ESTÁN A PUNTO DE TERMINAR O-cho años de gobierno de George W. Bush, quien pasará a la historia universal de la infamia.
Su extenso prontuario de arbitrariedades incluye el genocidio contra el pueblo iraquí, la violación de derechos humanos y de leyes internacionales, el uso de la mentira para invadir una nación soberana, la tortura de prisioneros de guerra, el irrespeto a la autodeterminación y la utilización de armas químicas.
Bush, quien no fue menor a las acciones de su padre, se inscribe dentro de los gobernantes estadounidenses que se tomaron muy a pecho la doctrina del Destino Manifiesto, según la cual ese país está señalado por la Providencia para expandirse y llevar la “democracia” a otras partes del mundo. Bush se creyó un redentor, una suerte de enviado mesiánico, que podía decidir quién era terrorista, cuál era el Eje del Mal, y todo, claro, porque había que tener el petróleo de Irak, y porque, pese a sus limitaciones mentales, sabía, como dijo Peter Ustinov, que “la guerra es el terrorismo de los ricos”.
Todos conocemos —incluso buena parte del pueblo norteamericano, tan ignorante en los asuntos de política exterior del imperio— las mentiras urdidas por Bush y sus halcones neoconservadores para invadir a Irak; cómo se pasó por la faja el derecho internacional; cómo convirtió a su viejo aliado, Sadam Hussein, en una especie de demonio —que tan poco era ninguna pera en dulce—, para justificar la barbarie que allí comete el ejército imperial.
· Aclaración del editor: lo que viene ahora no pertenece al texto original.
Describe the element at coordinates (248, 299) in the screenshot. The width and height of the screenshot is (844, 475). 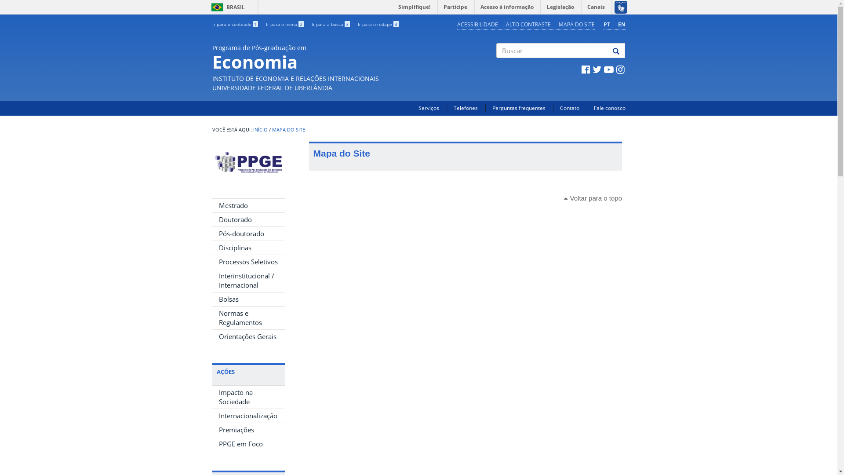
I see `'Bolsas'` at that location.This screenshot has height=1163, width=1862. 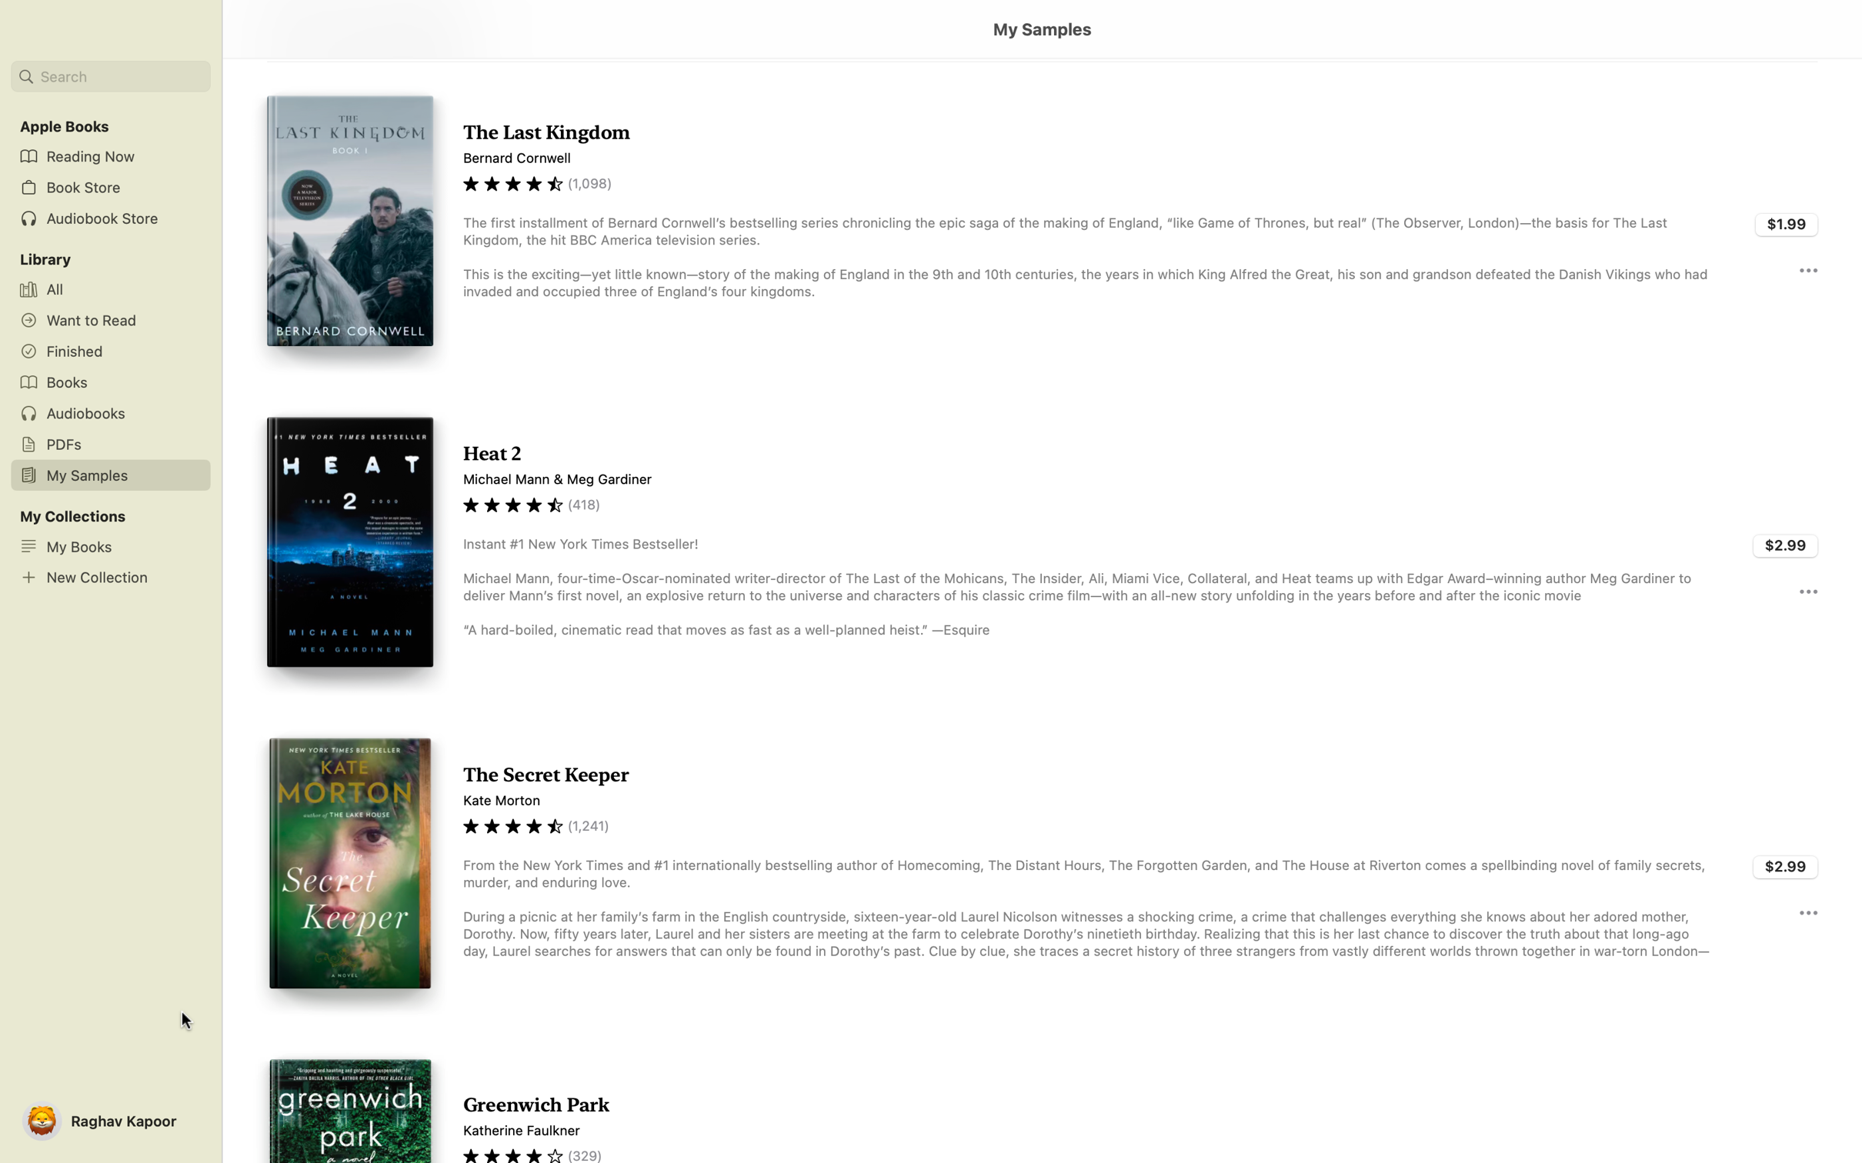 I want to click on Double click and open the "Last Kingdom" excerpt, so click(x=1041, y=222).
Con la “milonga” de exportar a Irak la “democracia” y la “libertad”, el gobierno de Bush perpetró toda suerte de tropelías. Más de un millón de muertos es muestra suficiente de la ignominia. Las auténticas armas de destrucción masiva las usó el gobierno de Bush para arrasar una nación. Cómo olvidar, por ejemplo, la masacre en Faluya con fósforo blanco, que evocó los horrores del napalm que los Estados Unidos arrojaron en Vietnam. Con aquella sustancia, prohibida por las leyes internacionales, asesinaron a miles de civiles. Gracias a la televisión italiana, el mundo conoció la espeluznante matanza de los habitantes de la ciudad iraquí por las tropas yanquis. Cómo olvidar las torturas en la cárcel de Abu Ghraib, que Fernando Botero pintó como un testimonio de la atrocidad.
Cómo no recordar las torturas en Guantánamo y las descaradas palabras de Bush que decían “nosotros no torturamos”. Al mismo tiempo, se oponía a la enmienda que prohibía los tratos “crueles, inhumanos o degradantes” a los detenidos por la autodenominada “guerra antiterrorista”. Ah, ¿se acuerdan de que el vicepresidente Dick Cheney pedía que, al menos, excluyeran de esa prohibición a la CIA?
Cómo no evocar, ahora, a la señora Cindy Sheehan, madre de un soldado gringo muerto durante una acción de la resistencia en Bagdad, quien estuvo muchas jornadas frente al rancho del presidente, en Texas, gritando que a su hijo lo asesinó Bush. ¿Si cree que la invasión a Irak es una causa justa —preguntaba la atribulada señora— por qué no manda a sus hijas gemelas a reemplazar a algunos soldados?
Bush, al que un periodista iraquí despidió a zapatazos, cuenta con la antipatía de los pueblos del mundo y termina su gobierno de espanto con la popularidad interna en el piso. Se conserva la esperanza de que algún día sea juzgado por crímenes de guerra, que la historia lo recuerde como un bárbaro, un mentiroso y vulgar vaquero de malas mañas. El mismo destino se espera para su clan de malhechores.
El arrogante Bush, que deja al imperio sumido en profunda crisis, en su despedida de tiranuelo en decadencia, debe ya saber que “se puede engañar a todo un pueblo por un tiempo, a una parte del pueblo todo el tiempo, pero no a todo un pueblo todo el tiempo”. Que los fantasmas de los muertos en Irak y Afganistán lo persigan siempre.